THE RECORDS –
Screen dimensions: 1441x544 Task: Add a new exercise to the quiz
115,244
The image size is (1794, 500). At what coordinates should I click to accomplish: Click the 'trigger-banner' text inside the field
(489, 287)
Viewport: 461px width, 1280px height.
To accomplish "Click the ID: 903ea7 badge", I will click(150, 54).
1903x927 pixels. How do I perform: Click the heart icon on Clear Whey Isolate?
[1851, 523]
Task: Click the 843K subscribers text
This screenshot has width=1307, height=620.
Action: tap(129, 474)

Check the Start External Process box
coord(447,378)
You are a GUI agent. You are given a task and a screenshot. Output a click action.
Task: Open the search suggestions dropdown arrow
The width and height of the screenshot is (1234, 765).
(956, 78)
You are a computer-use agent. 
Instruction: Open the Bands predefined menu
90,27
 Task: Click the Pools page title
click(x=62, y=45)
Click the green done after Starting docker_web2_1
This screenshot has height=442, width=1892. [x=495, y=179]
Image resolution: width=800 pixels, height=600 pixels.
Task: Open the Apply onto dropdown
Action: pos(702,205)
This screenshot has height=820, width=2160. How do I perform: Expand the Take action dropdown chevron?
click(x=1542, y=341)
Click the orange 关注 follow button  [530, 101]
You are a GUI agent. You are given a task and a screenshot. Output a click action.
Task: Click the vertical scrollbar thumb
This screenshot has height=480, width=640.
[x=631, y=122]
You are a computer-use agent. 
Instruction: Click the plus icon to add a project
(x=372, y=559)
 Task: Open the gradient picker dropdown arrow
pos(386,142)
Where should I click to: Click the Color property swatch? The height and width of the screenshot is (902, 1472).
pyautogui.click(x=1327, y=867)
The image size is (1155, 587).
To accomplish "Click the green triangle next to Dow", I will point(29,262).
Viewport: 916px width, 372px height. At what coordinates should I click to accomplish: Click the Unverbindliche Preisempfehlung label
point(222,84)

PROBLEM TO SOLVE – The reply must hold exactly the lines from the one containing "Instruction: Click the" to the last line of the entries, and nothing more.

SOLUTION TO THIS PROBLEM –
Instruction: Click the plus icon to add a project
(x=372, y=559)
 Task: Open the gradient picker dropdown arrow
pos(386,142)
Where should I click to: Click the Color property swatch? The height and width of the screenshot is (902, 1472).
pyautogui.click(x=1327, y=867)
The image size is (1155, 587).
To accomplish "Click the green triangle next to Dow", I will point(29,262).
Viewport: 916px width, 372px height. At what coordinates should I click to accomplish: Click the Unverbindliche Preisempfehlung label
point(222,84)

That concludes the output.